__WORK REQUIRED__: Pick out all lines of the entries that include the word "link" and copy them.

__SOURCE RECORDS__:
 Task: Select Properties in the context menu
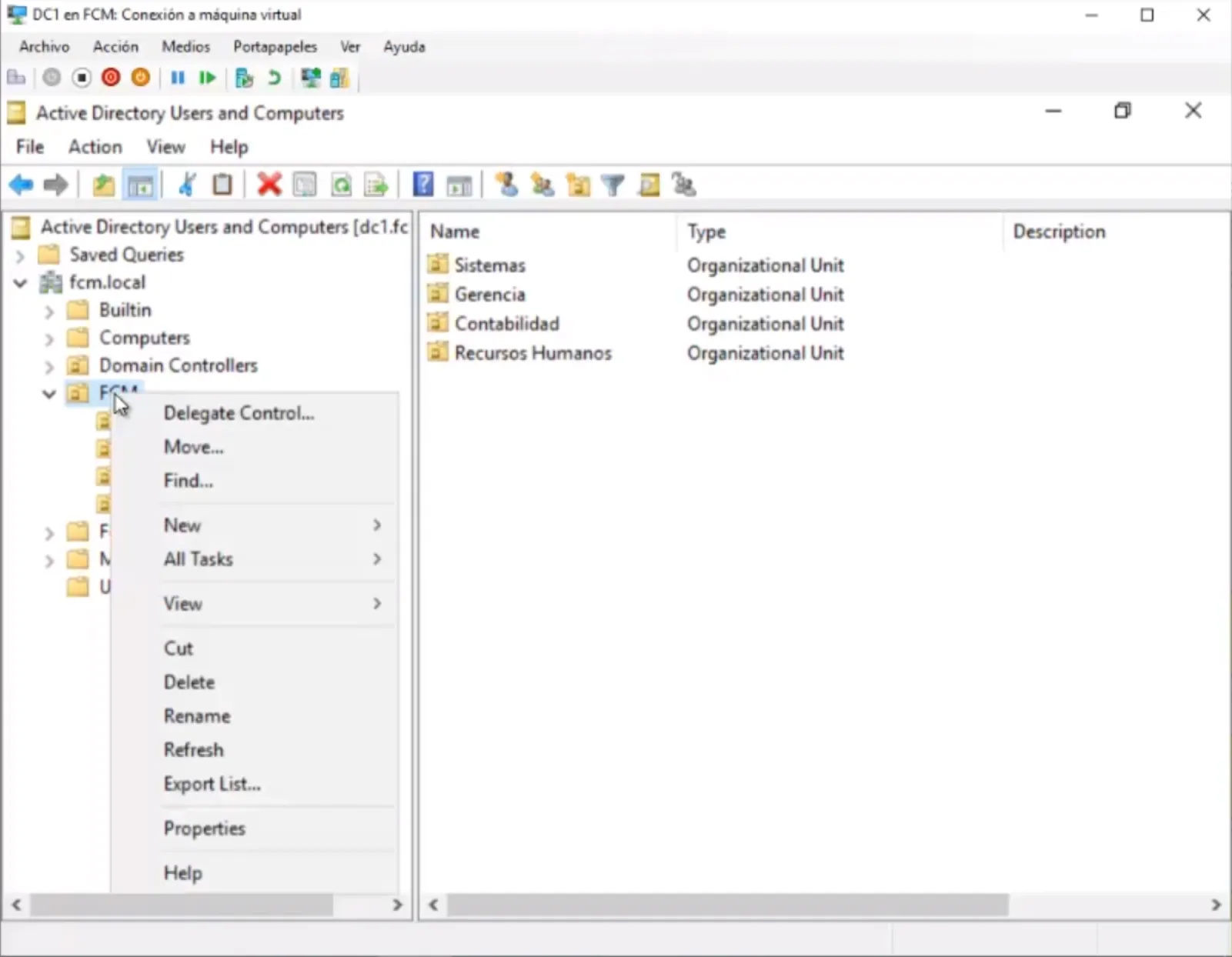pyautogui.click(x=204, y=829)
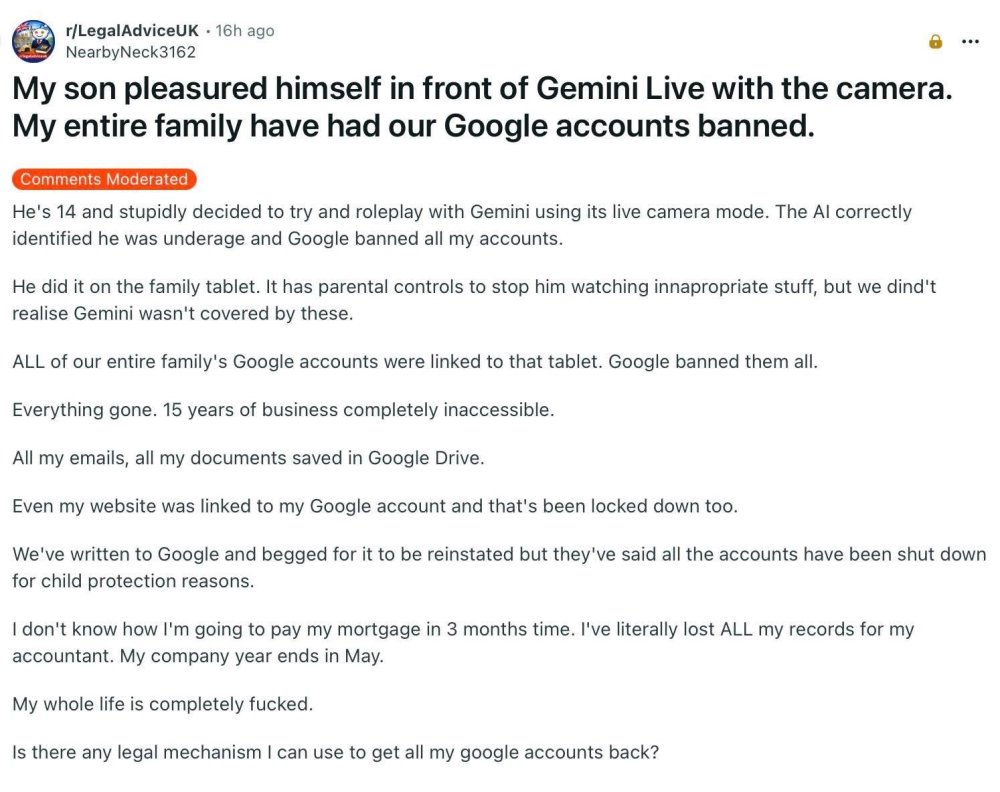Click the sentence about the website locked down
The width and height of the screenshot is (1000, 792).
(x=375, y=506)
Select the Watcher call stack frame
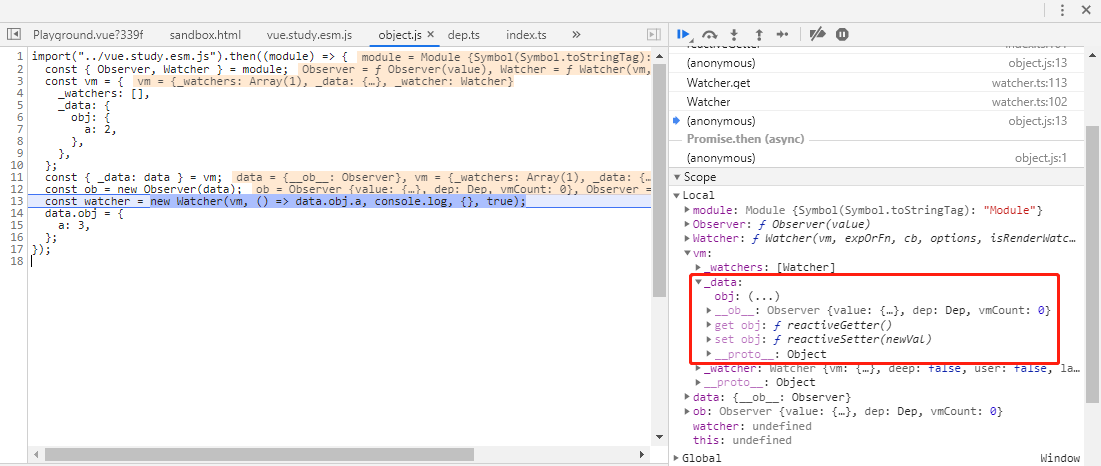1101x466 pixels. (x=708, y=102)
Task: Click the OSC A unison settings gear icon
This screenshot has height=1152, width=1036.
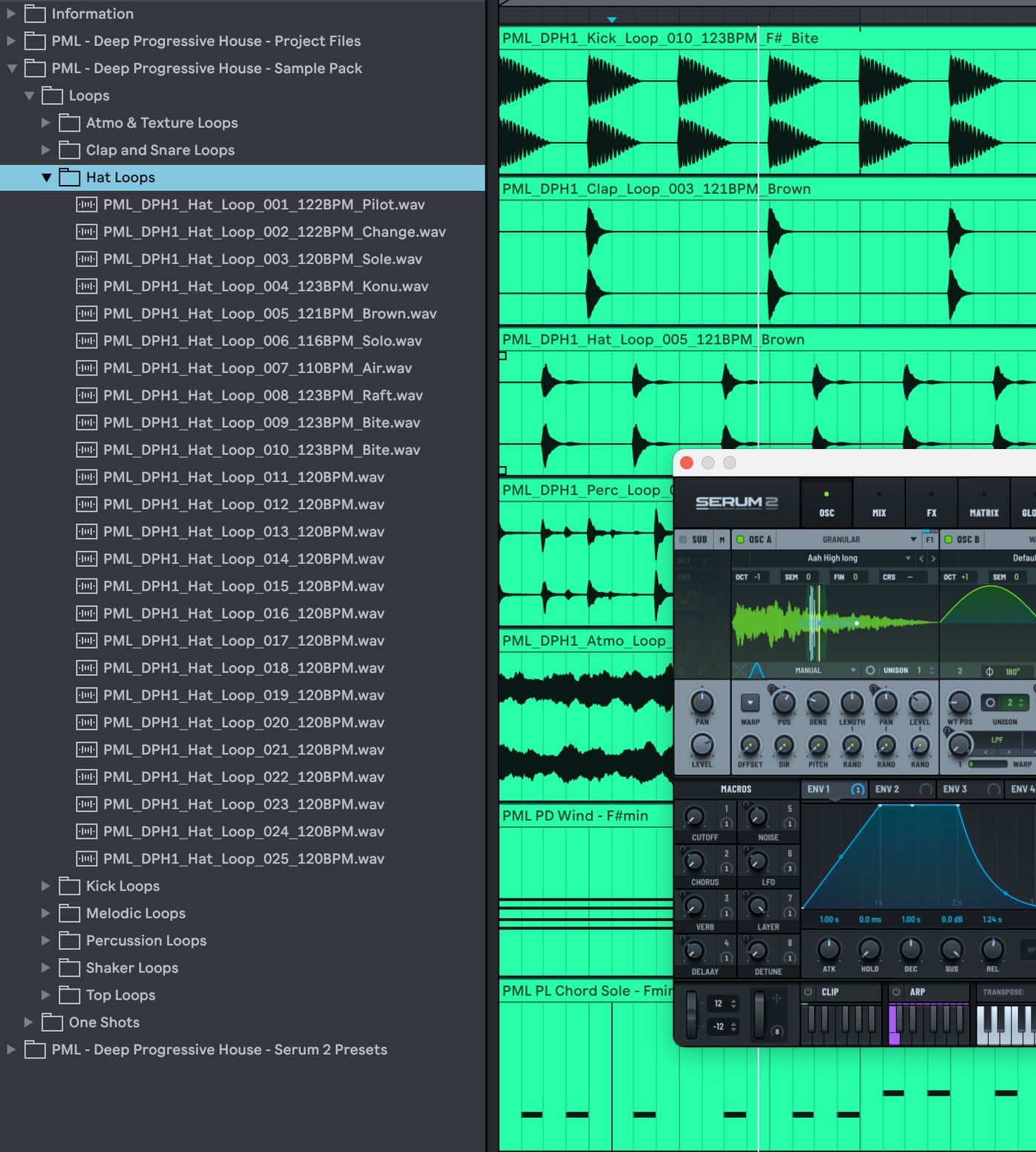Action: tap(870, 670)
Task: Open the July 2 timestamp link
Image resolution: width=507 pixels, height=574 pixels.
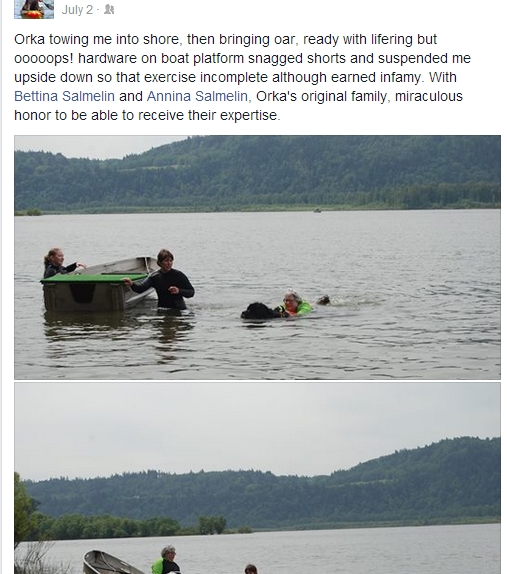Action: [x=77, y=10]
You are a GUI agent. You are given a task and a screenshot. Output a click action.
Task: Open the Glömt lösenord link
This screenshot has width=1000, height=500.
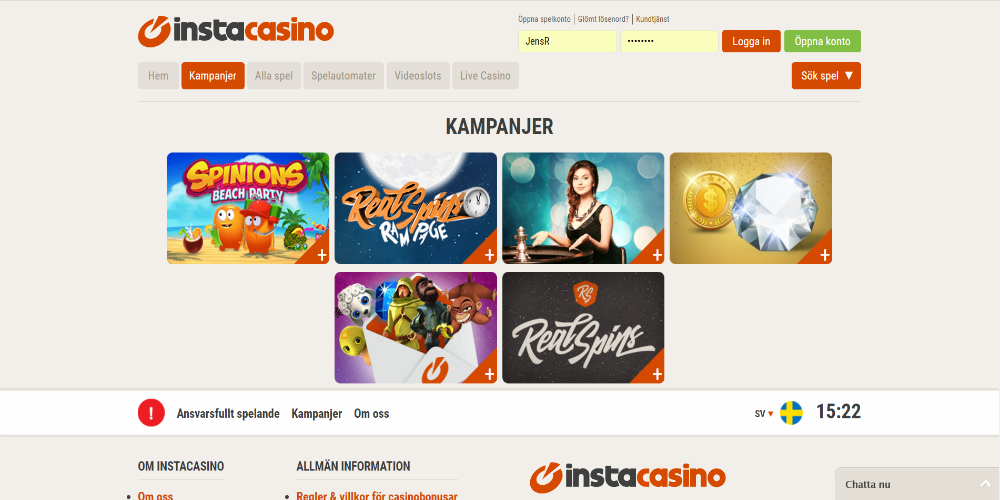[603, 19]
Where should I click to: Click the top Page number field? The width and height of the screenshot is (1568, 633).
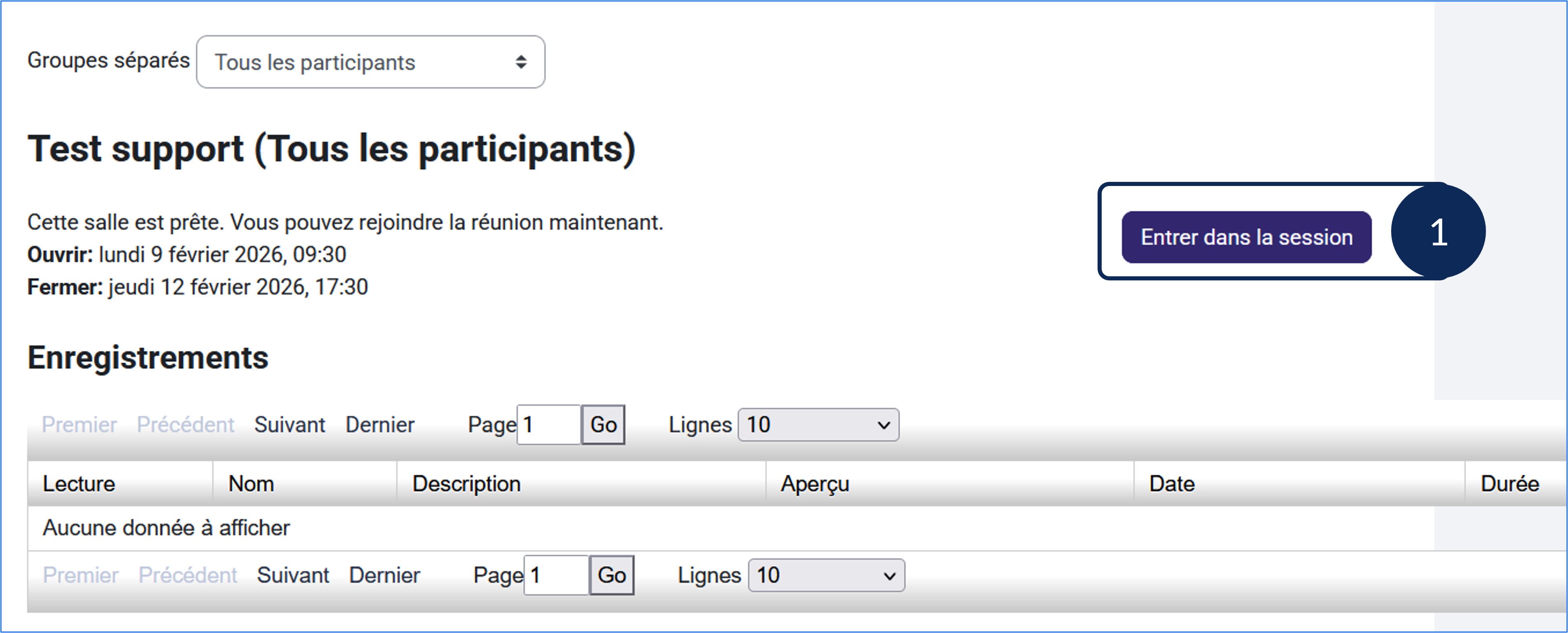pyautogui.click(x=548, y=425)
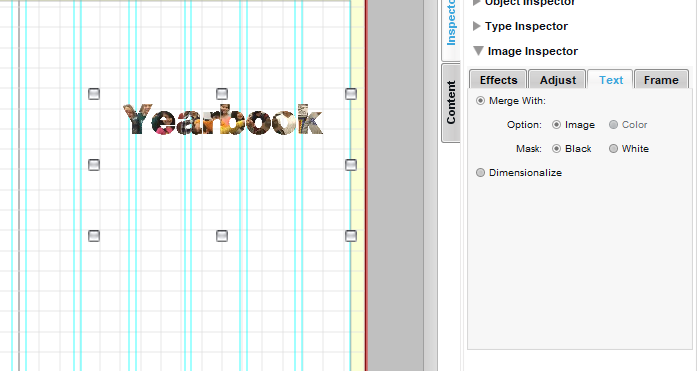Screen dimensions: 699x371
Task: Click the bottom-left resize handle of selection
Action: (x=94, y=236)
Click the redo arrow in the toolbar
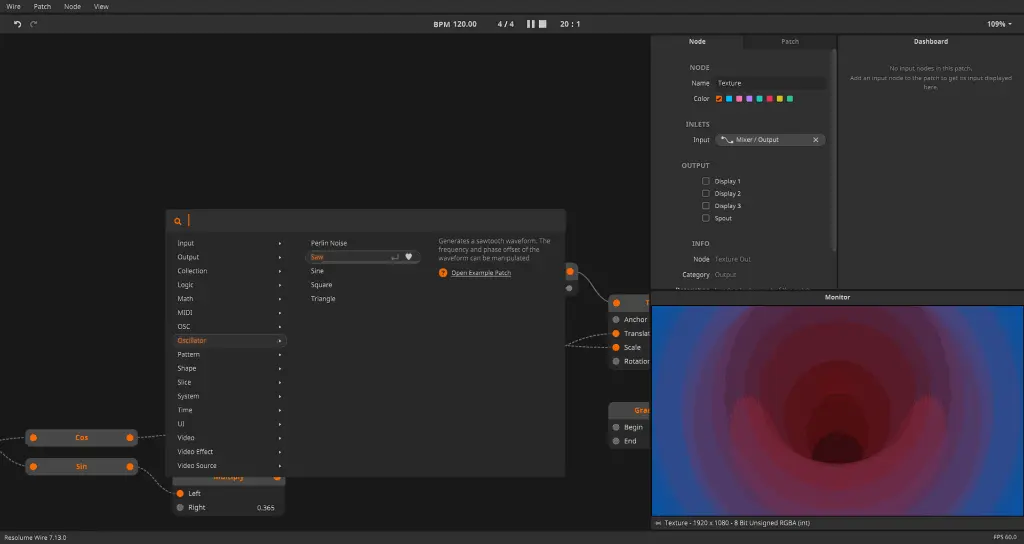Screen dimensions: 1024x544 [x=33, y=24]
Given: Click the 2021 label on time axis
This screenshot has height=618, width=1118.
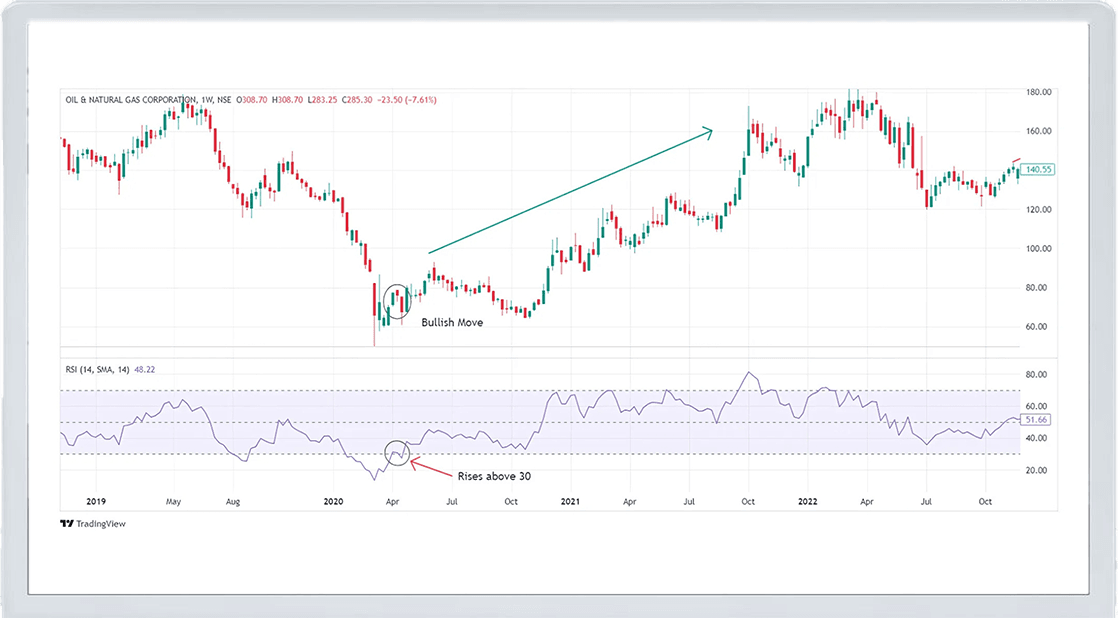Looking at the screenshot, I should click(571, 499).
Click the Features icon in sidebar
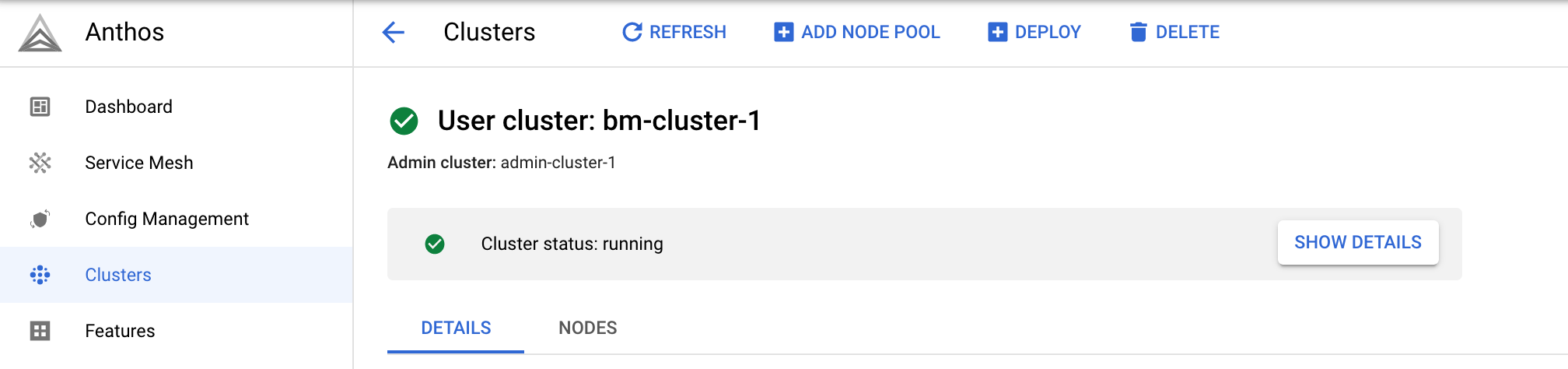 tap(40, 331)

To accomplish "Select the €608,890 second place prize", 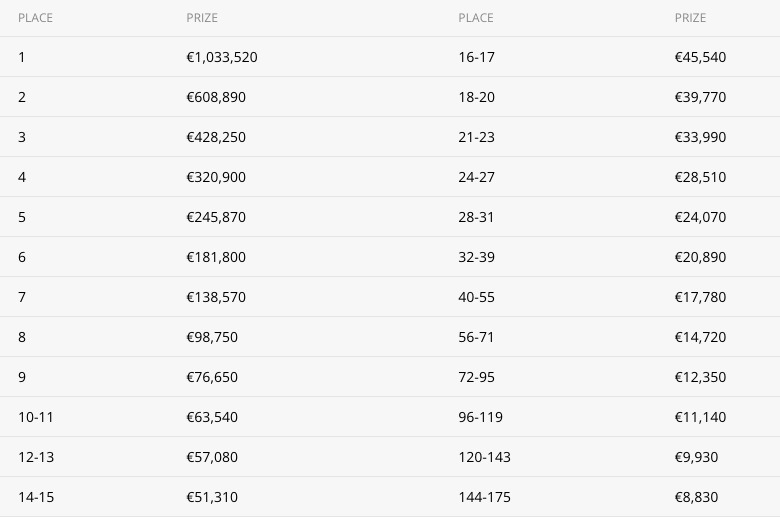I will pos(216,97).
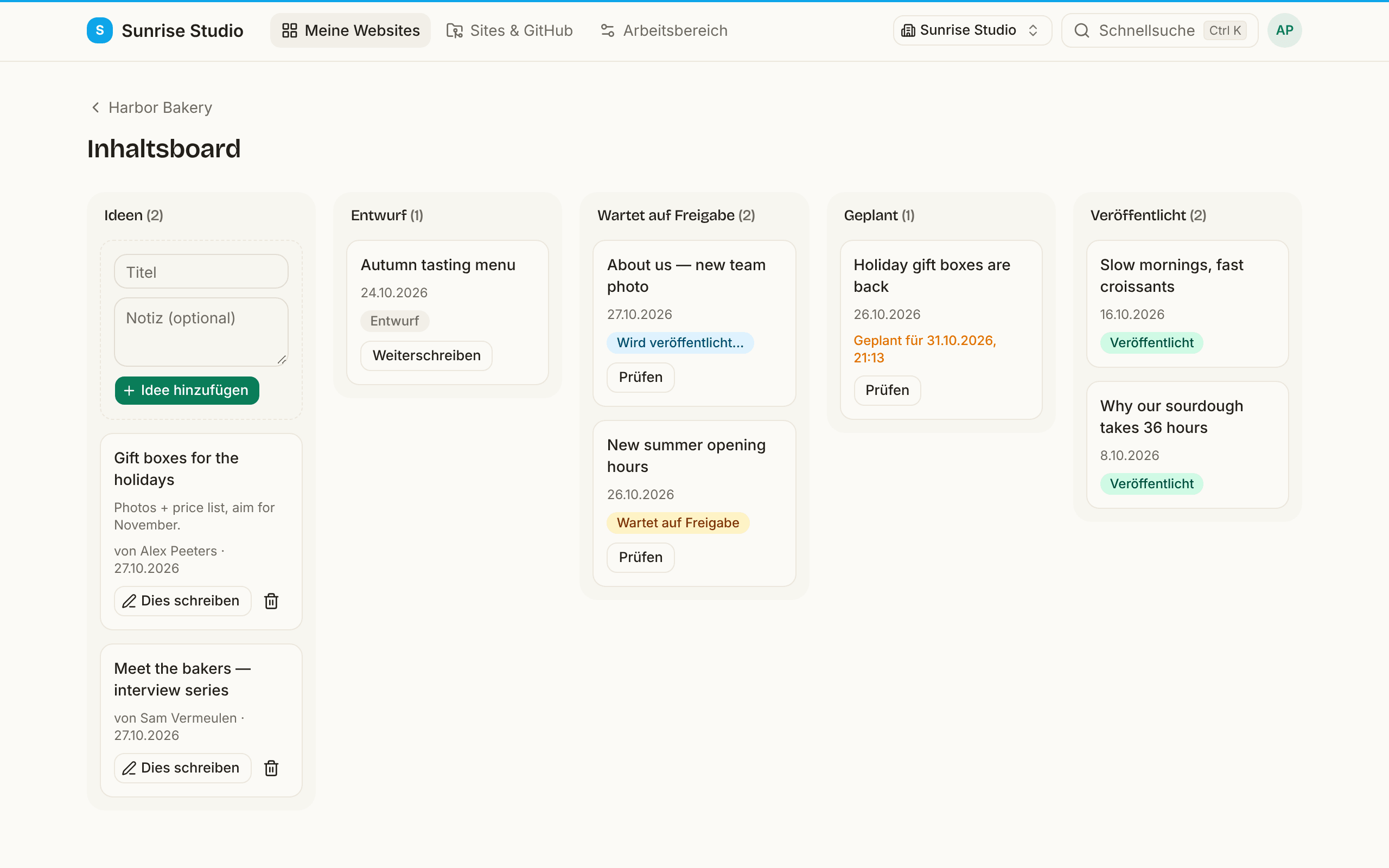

__SOLUTION TO THE PROBLEM__:
Task: Open the July 2 timestamp link
Task: Open the Glömt lösenord link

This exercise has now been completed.